(Beginning of Source material)

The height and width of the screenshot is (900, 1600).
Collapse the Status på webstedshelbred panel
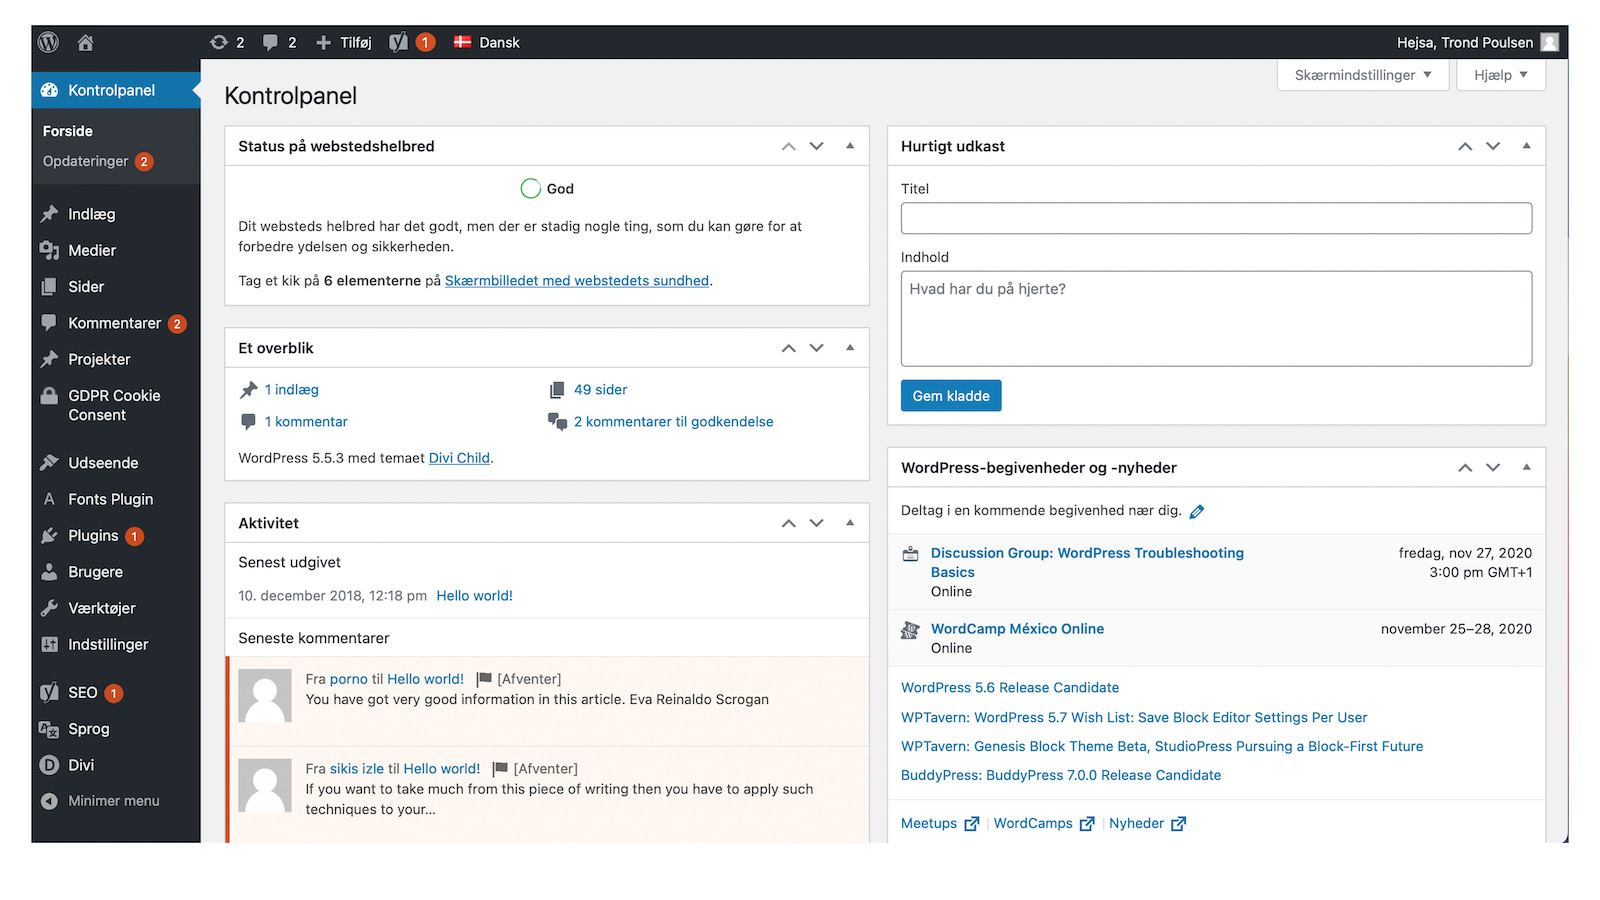tap(850, 146)
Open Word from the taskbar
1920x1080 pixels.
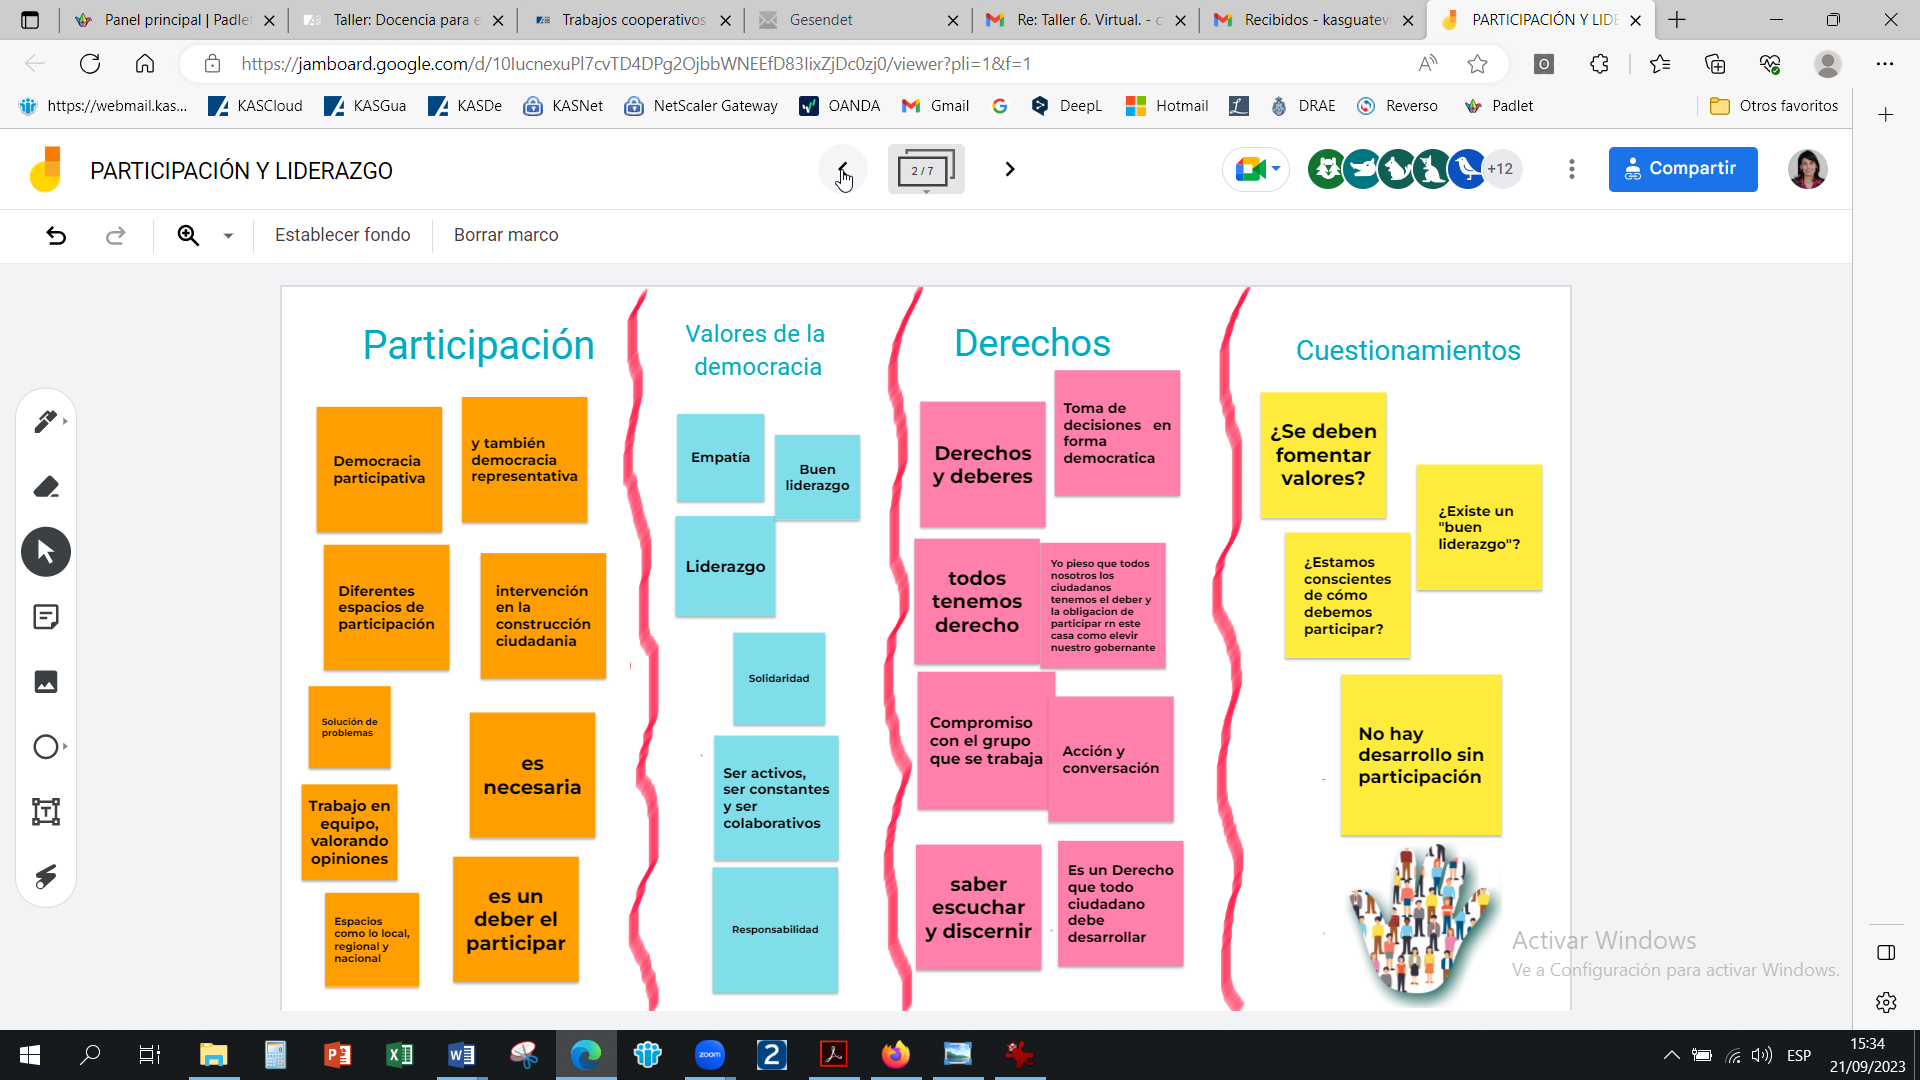point(461,1055)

(End of Source material)

Task item | Retype the data above exactly. Leave the pictures out.

Exercise solution |
The height and width of the screenshot is (900, 1600).
Collapse the Status på webstedshelbred panel
tap(850, 146)
Open Word from the taskbar
1920x1080 pixels.
point(461,1055)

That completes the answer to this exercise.